On 6/21/26 23:18, Michel Verdier wrote:
RAID is always before LUKS : partition > RAID array > LUKS >
filesystem


On 6/22/26 00:35, [email protected] wrote:
"Is always" means for you "should always be" or "has to be"?

As far as I understand OP, their case is the other way around (and I
don't see why it shouldn't be technically possible: a block device
is a block device is a block device, after all).


On 6/22/26 01:04, Paul Leiber wrote:
Tomas' description of my setup is correct, LUKS before RAID. It has
been working in the past, and it is working right now again. Is this
type of setup recommended? I don't know. BTRFS doesn't show any
issues with this setup.


Stackable I/O layers is a feature of Linux and other operating systems.
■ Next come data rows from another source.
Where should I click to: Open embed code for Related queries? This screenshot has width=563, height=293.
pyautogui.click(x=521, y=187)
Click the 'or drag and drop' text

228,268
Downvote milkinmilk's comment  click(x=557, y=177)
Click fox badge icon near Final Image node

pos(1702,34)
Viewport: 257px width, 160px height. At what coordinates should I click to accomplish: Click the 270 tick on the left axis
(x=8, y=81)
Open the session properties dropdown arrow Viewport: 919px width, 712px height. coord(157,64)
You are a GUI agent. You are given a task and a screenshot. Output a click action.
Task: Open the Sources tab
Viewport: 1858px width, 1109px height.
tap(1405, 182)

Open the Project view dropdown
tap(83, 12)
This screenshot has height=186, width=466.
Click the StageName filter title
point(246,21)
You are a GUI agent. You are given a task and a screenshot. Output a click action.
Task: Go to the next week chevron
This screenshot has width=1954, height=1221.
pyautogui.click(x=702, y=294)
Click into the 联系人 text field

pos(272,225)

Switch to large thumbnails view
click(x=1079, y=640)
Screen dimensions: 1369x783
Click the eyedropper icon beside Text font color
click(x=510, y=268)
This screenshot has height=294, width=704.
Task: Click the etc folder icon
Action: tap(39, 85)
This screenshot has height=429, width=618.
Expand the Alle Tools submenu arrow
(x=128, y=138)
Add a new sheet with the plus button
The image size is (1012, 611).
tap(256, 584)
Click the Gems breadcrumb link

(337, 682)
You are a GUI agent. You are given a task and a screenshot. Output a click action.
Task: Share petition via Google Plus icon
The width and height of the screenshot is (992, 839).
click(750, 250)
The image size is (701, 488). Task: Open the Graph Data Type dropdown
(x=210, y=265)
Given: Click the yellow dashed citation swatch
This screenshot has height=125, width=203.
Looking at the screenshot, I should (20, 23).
Depending upon which layers you want, there may be more than one way to stack them.


An advantage of:

    partitions > md RAID > LUKS > filesystem

Versus:

    partitions > LUKS > md RAID > filesystem

Is that the former only has to do the encryption once for the RAID virtual device, while the latter has to do encryption N times; once for each partition.


When you have a layer that combines RAID, volume management, and filesystems, such as ZFS and btrfs, the stackable encryption layer must be underneath (e.g. the latter of above two I/O layering configurations).


For N=2, magnetic hard disk drives, and a 2+ core processor with hardware cryptographic acceleration (e.g. Intel AES-NI), your current I/O layering configuration should be okay.